Así, el director de ese excelente melodrama de nombre Camino (2008) ofrece el prólogo y el epílogo de la catástrofe desde el lugar más privilegiado de todos: el espacio. El resto lo hacen Javier Botet, David Galán, Roberto Pérez y Pablo Vara con cuatro historias entrelazadas en mayor o menor medida para contar cómo recibe la humanidad la inminente llegada de un meteorito que acabará con el mundo tal y como lo conocemos. Desde un psicópata hasta un grupo de amigos pasando por la piscina del barrio y el dueño de la tienda de cómics. Gente normal y corriente que ofrece su intimidad a la catástrofe más desesperada de sus vidas.
Las películas episódicas suelen contener cierto tono de irregularidad por el hecho de soportar distintas miradas y estilos que chocan o se molestan entre sí. Afortunadamente no es el caso. Al final todos mueren tiene un estilo visual bastante cohesionado y todas las historias funcionan correcta e independientemente unas de otras. El punto más positivo que ofrecen es precisamente la diferencia: todas ofrecen algo distinto y consiguen su objetivo. Es decir, divertir y emocionar. Buenos diálogos, situaciones sorprendentes e interpretaciones ajustadas con las que es fácil empatizar. Las situaciones, más allá del fantasioso choque del meteorito, son cercanas y por eso el conjunto funciona.
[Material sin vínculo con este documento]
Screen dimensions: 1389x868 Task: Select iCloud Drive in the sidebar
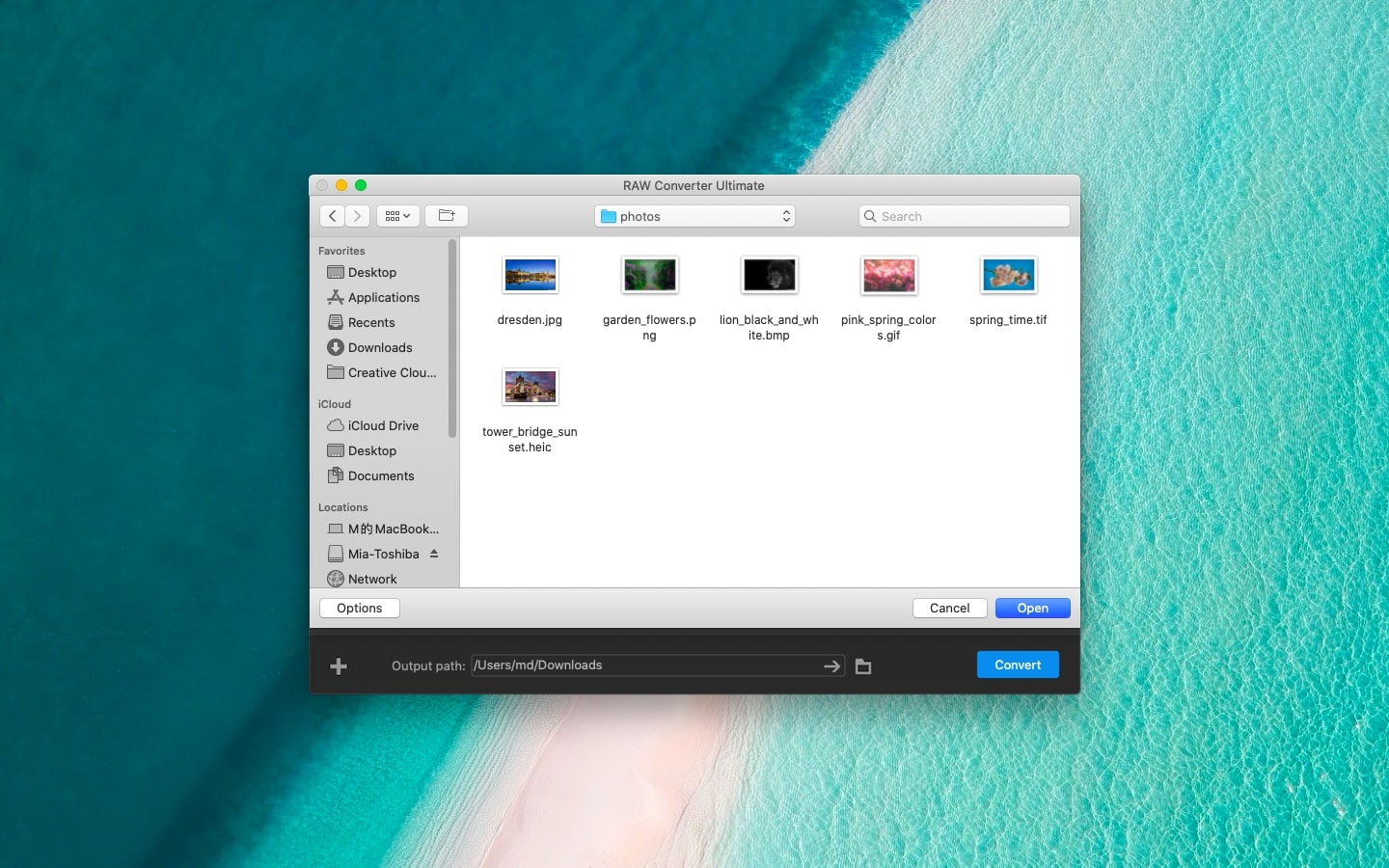[383, 425]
Es como si el costumbrismo se apoderase de los códigos propios del cine de género con la finalidad de introducirnos más profundamente en el drama (o la comedia).
Evidentemente se hacen notar las limitaciones presupuestarias de un proyecto arriesgado y diferente. Pero esto no juega en contra del conjunto. Las historias son humildes pero no sencillas y es la libertad creativa el nexo común entre todas. Como ya hiciese Carlos Vermut con su imprescindible golpe en la mesa de lo underground, Diamond Flash (2011), los diálogos adquieren una importancia vital y las piruetas audiovisuales quedan en segundo plano. Es en épocas de carencia monetaria cuando los cerebros se estrujan en pos de la creatividad y el bueno de Fesser, padrino del proyecto, ha sabido encauzar esos problemas y convertirlos en virtudes.
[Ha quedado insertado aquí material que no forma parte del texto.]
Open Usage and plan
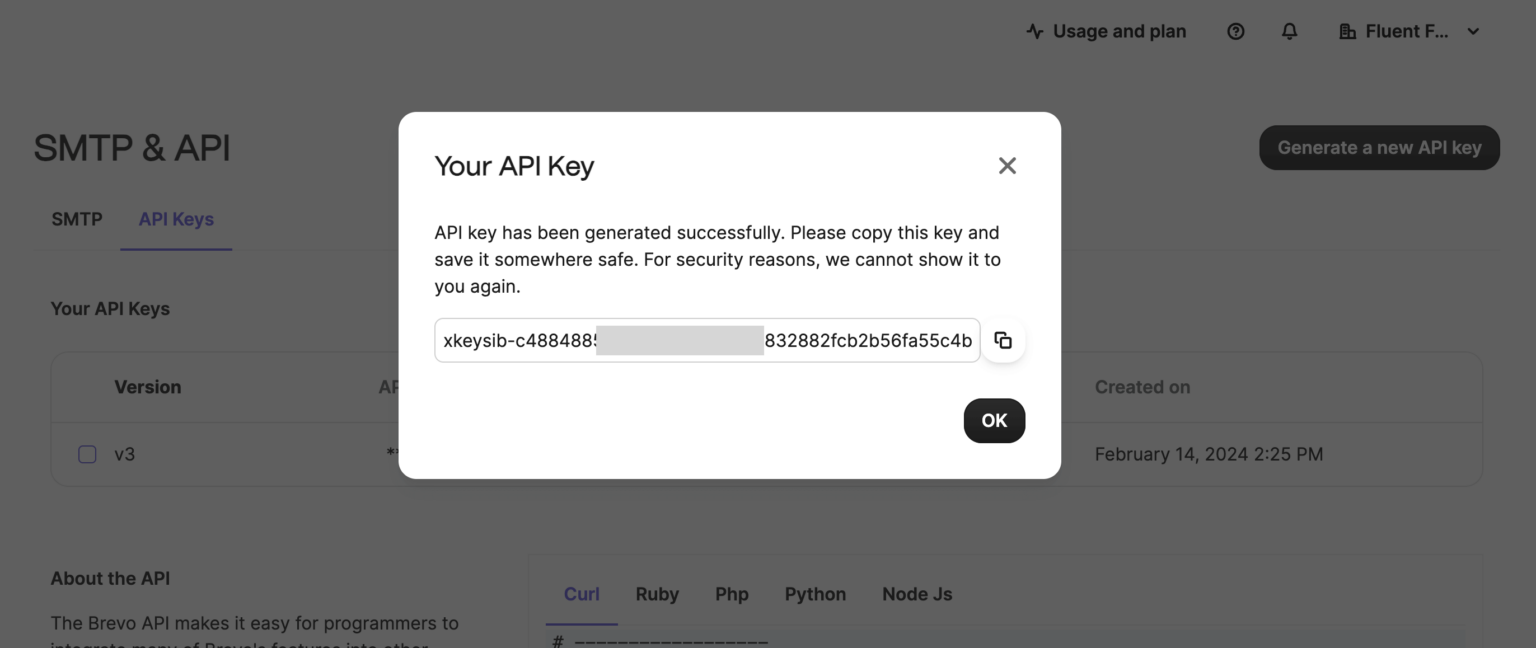 pyautogui.click(x=1118, y=31)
Cuatro talentos emergentes, cuatro historias distintas. Una película recomendable por lo que supone, por la prueba de que se pueden contar historias de una forma poco convencional llegando de la misma forma al espectador. Risas y llantos, tensión y emoción. Eso es lo que queda al final, cuando todos mueren. Y mucha, mucha ironía. Aquella que caracteriza a Fesser, maestro de lo pequeño. Y sus cuatro ahijados ofrecen un nivel a tener en cuenta. ¿Quién dijo que el cine español no tenía calidad?